PROBLEM DESCRIPTION: Output nothing but the lines from the first line of the entries to the line with "Visit the Planemo link", inclusive, exactly as they read.

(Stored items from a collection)
-*-

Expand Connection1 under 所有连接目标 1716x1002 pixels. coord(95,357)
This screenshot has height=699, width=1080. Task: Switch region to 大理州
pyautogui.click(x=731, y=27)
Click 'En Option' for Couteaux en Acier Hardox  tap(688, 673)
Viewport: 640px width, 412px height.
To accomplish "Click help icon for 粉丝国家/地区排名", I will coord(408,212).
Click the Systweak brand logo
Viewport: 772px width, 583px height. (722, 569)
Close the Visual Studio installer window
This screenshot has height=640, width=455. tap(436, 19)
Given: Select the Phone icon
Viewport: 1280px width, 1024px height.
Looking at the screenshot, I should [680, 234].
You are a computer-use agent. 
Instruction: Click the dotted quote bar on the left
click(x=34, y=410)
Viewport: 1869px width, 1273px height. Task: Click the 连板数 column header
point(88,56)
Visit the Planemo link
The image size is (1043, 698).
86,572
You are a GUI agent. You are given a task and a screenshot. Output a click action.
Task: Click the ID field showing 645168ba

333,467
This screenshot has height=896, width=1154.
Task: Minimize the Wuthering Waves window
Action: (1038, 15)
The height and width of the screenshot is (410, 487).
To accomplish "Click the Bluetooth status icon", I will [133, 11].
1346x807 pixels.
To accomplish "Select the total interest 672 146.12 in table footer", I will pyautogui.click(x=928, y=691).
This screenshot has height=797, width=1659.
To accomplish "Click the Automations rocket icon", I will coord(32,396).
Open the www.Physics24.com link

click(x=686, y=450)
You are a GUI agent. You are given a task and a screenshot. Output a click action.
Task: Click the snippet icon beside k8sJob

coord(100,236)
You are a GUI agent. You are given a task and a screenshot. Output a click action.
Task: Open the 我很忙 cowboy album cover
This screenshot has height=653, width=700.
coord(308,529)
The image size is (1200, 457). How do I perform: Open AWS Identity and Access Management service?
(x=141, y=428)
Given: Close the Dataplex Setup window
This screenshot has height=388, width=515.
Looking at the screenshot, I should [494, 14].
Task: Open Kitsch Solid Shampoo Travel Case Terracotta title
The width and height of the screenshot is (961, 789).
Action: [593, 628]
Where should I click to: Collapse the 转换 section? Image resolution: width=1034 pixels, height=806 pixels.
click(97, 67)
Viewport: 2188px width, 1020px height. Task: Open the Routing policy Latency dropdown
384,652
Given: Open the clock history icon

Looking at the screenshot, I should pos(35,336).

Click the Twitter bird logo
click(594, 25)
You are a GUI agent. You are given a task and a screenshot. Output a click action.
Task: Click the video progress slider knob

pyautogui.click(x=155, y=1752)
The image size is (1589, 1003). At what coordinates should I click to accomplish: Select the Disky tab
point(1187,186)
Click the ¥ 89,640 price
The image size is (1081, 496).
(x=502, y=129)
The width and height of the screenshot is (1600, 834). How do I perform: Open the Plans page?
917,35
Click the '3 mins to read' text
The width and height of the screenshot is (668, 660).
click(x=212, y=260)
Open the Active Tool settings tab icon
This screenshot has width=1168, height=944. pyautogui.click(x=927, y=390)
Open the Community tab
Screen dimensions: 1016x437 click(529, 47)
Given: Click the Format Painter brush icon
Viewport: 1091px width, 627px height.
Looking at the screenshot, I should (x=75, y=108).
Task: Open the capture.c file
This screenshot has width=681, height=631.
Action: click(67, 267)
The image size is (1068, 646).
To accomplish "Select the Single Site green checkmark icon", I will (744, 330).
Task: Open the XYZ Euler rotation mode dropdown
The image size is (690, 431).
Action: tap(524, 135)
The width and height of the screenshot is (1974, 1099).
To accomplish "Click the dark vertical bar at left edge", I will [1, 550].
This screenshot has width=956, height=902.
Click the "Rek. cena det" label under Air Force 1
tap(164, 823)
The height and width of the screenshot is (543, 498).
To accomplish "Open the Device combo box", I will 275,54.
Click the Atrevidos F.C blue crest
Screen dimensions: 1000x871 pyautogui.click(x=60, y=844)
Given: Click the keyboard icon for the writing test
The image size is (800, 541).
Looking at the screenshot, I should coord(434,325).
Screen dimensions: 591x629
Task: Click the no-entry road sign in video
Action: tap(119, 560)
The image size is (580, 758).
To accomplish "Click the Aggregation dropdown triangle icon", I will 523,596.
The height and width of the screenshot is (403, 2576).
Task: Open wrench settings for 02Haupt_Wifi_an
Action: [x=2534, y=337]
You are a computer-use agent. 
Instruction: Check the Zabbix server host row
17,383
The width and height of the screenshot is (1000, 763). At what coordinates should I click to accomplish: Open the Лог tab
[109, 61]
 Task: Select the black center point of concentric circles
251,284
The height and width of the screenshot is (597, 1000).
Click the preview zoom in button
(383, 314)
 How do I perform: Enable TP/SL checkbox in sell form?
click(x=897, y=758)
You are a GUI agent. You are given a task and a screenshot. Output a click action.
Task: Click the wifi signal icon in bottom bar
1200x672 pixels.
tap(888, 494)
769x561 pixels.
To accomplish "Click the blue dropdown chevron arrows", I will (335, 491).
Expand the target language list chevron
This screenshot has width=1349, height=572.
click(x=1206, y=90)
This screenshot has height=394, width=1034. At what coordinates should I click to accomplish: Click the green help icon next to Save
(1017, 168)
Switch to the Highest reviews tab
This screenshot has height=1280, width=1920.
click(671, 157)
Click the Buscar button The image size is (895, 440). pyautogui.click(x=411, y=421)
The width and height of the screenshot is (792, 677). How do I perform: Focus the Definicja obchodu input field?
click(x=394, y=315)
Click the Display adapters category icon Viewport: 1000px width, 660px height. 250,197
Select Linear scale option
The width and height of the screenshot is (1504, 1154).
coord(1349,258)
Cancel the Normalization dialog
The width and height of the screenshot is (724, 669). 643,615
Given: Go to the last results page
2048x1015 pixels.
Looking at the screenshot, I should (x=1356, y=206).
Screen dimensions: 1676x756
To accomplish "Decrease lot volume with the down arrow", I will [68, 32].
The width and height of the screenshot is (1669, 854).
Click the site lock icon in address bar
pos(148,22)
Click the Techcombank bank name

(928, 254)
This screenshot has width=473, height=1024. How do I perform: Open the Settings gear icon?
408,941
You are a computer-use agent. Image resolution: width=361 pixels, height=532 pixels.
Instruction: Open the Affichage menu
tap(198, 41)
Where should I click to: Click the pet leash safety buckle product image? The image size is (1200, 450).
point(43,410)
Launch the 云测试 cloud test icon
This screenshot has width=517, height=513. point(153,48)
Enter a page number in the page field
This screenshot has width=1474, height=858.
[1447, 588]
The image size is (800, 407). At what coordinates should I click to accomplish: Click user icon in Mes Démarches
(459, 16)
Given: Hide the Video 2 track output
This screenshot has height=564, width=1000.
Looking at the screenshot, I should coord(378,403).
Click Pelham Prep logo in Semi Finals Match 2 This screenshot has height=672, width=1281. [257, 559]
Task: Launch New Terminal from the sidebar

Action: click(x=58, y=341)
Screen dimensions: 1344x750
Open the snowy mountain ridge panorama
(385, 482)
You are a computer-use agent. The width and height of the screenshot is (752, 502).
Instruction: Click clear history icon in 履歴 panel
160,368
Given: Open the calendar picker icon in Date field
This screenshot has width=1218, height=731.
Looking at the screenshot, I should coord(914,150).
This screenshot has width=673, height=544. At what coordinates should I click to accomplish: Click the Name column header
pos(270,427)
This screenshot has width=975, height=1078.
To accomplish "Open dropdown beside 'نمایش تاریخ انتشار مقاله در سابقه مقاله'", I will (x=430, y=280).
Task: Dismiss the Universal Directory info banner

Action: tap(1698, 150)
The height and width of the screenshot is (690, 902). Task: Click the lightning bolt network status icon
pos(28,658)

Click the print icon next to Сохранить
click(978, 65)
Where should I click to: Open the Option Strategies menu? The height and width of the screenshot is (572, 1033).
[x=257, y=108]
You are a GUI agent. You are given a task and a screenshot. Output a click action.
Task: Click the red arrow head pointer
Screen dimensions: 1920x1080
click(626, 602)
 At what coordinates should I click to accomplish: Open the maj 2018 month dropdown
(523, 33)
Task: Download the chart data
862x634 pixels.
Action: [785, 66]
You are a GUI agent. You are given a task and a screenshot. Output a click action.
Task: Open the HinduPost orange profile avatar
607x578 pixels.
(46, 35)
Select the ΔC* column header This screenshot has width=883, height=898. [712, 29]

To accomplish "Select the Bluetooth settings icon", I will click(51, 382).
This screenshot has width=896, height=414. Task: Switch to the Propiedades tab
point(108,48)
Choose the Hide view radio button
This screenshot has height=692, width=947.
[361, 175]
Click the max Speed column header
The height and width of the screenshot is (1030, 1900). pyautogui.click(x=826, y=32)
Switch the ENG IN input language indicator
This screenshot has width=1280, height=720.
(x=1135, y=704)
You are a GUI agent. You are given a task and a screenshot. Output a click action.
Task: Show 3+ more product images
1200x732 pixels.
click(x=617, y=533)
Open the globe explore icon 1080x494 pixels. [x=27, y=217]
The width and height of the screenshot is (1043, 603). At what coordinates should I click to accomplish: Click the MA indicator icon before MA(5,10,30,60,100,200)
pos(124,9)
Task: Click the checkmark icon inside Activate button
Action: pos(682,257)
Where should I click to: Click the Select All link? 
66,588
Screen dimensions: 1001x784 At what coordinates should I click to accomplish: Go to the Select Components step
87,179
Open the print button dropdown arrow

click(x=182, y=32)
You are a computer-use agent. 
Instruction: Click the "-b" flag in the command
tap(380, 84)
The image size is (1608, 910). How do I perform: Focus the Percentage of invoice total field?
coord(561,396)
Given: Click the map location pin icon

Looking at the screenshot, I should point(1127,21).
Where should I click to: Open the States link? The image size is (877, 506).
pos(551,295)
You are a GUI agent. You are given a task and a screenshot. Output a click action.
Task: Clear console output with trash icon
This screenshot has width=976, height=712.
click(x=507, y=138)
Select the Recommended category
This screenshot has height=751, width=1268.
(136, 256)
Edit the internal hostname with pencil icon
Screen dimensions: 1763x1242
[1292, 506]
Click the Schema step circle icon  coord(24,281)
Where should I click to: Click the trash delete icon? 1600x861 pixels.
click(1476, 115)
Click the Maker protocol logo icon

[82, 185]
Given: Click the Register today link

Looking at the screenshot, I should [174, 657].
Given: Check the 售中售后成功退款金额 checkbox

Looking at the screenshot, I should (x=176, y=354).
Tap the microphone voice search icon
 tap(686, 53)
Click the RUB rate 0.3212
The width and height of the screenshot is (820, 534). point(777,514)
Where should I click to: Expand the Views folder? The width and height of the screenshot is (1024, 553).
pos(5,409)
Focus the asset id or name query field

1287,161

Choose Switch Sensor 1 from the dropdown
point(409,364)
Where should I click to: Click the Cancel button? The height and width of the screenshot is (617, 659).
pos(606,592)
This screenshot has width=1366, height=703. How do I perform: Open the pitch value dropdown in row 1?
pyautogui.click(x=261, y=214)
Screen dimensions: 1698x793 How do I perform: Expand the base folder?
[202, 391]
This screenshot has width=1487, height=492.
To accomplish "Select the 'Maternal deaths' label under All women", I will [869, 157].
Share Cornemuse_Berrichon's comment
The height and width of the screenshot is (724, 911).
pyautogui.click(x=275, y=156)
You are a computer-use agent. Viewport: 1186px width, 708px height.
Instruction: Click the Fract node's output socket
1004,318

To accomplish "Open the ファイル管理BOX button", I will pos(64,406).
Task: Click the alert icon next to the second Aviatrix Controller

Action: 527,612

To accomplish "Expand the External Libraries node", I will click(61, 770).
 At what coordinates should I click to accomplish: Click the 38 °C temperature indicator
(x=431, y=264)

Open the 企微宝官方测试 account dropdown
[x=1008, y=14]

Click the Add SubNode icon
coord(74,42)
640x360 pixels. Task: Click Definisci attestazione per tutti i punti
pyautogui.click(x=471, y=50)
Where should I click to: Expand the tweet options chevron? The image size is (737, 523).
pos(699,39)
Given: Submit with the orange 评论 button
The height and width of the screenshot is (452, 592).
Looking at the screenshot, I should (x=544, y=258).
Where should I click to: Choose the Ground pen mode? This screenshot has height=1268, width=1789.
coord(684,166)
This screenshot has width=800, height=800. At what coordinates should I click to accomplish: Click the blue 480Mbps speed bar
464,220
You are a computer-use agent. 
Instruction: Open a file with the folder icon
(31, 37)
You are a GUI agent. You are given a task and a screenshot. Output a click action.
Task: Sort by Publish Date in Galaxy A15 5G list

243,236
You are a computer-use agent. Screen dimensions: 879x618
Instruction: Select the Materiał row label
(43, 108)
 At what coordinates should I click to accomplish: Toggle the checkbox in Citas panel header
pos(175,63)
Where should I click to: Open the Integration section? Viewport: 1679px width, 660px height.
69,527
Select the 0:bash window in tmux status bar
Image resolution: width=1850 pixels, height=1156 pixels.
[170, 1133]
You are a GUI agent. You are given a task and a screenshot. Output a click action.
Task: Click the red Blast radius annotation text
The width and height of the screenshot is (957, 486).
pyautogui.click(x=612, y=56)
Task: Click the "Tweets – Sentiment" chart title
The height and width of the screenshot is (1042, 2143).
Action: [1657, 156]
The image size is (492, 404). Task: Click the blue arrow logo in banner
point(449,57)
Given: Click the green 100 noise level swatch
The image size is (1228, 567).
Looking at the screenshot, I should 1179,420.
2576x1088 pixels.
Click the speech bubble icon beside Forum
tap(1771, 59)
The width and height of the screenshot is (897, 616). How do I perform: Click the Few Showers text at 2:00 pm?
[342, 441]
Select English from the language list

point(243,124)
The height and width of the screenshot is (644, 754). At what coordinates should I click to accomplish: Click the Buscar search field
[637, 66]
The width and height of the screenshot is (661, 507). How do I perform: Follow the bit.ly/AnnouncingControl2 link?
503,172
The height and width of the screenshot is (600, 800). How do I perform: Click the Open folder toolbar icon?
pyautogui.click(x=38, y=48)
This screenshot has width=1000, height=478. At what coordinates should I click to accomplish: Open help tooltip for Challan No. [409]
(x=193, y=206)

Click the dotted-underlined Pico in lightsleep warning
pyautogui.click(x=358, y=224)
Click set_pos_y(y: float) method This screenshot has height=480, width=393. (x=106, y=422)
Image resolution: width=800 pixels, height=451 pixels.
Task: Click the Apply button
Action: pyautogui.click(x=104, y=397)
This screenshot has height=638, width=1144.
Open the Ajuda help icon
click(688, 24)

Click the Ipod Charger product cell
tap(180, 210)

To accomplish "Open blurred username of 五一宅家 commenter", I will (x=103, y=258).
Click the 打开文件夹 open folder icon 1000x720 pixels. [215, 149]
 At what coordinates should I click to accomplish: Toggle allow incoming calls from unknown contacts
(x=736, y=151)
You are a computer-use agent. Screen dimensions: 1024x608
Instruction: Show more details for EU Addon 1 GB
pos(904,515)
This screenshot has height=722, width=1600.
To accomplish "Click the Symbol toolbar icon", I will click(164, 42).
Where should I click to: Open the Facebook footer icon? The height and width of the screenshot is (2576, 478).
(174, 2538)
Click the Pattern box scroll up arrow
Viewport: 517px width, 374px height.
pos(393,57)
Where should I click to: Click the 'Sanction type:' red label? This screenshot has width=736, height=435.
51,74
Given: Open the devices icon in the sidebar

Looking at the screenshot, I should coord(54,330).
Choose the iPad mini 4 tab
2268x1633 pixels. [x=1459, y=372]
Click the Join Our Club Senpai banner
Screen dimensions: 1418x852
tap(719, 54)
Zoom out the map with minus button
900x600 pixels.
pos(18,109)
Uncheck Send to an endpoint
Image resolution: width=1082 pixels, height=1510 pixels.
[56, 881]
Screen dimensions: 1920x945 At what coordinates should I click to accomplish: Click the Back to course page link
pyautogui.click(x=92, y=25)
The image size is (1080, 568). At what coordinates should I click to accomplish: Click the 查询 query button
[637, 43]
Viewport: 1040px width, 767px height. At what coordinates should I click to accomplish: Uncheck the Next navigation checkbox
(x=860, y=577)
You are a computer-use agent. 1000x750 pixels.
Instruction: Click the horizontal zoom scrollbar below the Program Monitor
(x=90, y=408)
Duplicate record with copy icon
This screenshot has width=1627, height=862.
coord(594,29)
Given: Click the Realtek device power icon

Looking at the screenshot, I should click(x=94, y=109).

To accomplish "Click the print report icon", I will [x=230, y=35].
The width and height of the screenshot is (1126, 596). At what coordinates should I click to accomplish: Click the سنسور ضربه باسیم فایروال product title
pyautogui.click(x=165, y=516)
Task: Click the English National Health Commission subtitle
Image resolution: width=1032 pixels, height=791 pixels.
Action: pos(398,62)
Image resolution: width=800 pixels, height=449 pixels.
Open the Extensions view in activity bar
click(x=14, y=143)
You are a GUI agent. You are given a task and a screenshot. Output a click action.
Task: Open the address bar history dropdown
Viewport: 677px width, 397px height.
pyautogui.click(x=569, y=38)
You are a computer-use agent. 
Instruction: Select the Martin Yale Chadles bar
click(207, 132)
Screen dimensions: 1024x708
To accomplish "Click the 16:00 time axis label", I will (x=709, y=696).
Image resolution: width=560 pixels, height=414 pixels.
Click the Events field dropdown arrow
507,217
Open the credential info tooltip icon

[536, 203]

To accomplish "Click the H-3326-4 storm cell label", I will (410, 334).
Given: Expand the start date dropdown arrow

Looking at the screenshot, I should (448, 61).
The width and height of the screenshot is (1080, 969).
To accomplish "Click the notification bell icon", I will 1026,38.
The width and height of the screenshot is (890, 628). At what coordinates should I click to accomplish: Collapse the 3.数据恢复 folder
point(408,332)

-*-

EXERCISE RESPONSE:
Expand Connection1 under 所有连接目标 1716x1002 pixels. coord(95,357)
This screenshot has height=699, width=1080. Task: Switch region to 大理州
pyautogui.click(x=731, y=27)
Click 'En Option' for Couteaux en Acier Hardox  tap(688, 673)
Viewport: 640px width, 412px height.
To accomplish "Click help icon for 粉丝国家/地区排名", I will coord(408,212).
Click the Systweak brand logo
Viewport: 772px width, 583px height. (722, 569)
Close the Visual Studio installer window
This screenshot has height=640, width=455. tap(436, 19)
Given: Select the Phone icon
Viewport: 1280px width, 1024px height.
Looking at the screenshot, I should [680, 234].
You are a computer-use agent. 
Instruction: Click the dotted quote bar on the left
click(x=34, y=410)
Viewport: 1869px width, 1273px height. Task: Click the 连板数 column header
point(88,56)
Visit the Planemo link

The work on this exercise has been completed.